### Try it
Print each line exactly, beginning with the one where "The width and height of the screenshot is (1456, 819)." appears and ending at the last line below.

### The data
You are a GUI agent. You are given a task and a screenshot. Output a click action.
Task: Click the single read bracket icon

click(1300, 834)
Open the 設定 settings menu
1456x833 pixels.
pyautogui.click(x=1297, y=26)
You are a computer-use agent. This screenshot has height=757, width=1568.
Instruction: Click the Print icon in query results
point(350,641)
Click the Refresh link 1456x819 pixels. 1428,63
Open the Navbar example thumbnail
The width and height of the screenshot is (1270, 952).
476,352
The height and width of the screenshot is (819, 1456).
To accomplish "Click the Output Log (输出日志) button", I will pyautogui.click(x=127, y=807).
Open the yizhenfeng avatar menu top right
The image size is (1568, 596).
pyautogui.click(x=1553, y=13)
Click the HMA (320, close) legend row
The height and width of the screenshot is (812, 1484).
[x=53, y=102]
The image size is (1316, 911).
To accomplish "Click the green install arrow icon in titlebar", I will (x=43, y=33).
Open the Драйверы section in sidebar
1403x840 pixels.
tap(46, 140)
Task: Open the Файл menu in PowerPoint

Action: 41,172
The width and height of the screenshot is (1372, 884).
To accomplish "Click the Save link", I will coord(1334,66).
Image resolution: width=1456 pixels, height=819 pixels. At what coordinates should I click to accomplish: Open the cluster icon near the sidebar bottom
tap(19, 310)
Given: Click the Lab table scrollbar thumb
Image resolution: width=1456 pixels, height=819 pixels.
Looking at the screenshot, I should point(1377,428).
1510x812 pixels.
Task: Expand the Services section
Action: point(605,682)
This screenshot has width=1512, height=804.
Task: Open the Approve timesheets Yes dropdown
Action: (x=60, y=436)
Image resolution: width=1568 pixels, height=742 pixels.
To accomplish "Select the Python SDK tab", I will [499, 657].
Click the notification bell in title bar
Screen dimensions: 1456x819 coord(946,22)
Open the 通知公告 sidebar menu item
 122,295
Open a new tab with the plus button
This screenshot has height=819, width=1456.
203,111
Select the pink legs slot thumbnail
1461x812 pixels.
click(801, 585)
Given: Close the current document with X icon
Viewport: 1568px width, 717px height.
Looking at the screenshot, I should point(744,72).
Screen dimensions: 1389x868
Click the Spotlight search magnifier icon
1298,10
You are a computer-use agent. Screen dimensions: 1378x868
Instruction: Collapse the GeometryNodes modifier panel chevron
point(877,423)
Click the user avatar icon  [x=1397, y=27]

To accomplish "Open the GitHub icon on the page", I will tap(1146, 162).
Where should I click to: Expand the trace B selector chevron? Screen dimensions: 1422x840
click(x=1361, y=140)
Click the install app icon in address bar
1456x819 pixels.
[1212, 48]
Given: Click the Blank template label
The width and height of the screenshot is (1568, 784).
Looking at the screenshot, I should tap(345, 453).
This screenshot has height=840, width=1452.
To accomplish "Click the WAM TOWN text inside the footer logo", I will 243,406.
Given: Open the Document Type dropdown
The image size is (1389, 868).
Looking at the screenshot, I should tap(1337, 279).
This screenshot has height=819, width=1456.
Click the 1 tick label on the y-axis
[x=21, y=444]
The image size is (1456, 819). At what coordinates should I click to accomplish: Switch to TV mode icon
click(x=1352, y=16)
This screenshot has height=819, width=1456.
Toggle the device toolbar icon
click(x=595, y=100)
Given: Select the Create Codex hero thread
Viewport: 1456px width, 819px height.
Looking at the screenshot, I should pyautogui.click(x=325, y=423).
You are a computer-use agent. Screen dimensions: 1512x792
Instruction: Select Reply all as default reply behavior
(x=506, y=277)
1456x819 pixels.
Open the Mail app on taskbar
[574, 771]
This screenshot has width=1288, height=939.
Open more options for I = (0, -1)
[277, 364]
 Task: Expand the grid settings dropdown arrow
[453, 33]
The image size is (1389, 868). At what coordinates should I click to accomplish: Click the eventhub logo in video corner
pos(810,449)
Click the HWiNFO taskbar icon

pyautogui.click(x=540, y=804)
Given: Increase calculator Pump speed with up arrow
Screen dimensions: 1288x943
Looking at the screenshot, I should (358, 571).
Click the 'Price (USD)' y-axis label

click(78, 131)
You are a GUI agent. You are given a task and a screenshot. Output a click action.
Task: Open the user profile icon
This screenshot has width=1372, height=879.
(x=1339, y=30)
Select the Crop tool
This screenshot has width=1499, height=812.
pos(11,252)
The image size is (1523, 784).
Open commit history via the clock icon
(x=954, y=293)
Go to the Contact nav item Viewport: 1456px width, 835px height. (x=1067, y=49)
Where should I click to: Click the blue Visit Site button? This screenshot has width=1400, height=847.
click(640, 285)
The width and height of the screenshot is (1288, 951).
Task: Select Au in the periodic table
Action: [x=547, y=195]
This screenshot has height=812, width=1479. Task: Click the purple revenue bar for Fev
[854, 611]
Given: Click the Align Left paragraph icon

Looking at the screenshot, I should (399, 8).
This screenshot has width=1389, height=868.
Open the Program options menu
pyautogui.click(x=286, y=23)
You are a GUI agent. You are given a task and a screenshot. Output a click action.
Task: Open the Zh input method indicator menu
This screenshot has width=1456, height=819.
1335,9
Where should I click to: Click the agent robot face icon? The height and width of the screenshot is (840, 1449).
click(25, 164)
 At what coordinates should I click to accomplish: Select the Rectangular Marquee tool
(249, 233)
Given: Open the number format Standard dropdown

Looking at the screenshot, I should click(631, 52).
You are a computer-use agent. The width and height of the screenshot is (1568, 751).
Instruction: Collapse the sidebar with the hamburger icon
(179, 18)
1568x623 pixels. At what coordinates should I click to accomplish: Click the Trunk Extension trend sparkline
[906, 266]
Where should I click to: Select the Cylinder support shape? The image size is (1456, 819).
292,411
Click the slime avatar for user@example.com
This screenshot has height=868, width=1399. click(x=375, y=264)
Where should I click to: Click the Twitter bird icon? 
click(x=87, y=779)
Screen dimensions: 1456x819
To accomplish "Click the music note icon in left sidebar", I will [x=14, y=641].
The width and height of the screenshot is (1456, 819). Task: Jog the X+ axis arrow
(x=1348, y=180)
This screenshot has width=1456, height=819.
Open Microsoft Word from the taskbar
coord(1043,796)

### Task result
The width and height of the screenshot is (1456, 819). Task: Jog the X+ axis arrow
(x=1348, y=180)
This screenshot has width=1456, height=819.
Open Microsoft Word from the taskbar
coord(1043,796)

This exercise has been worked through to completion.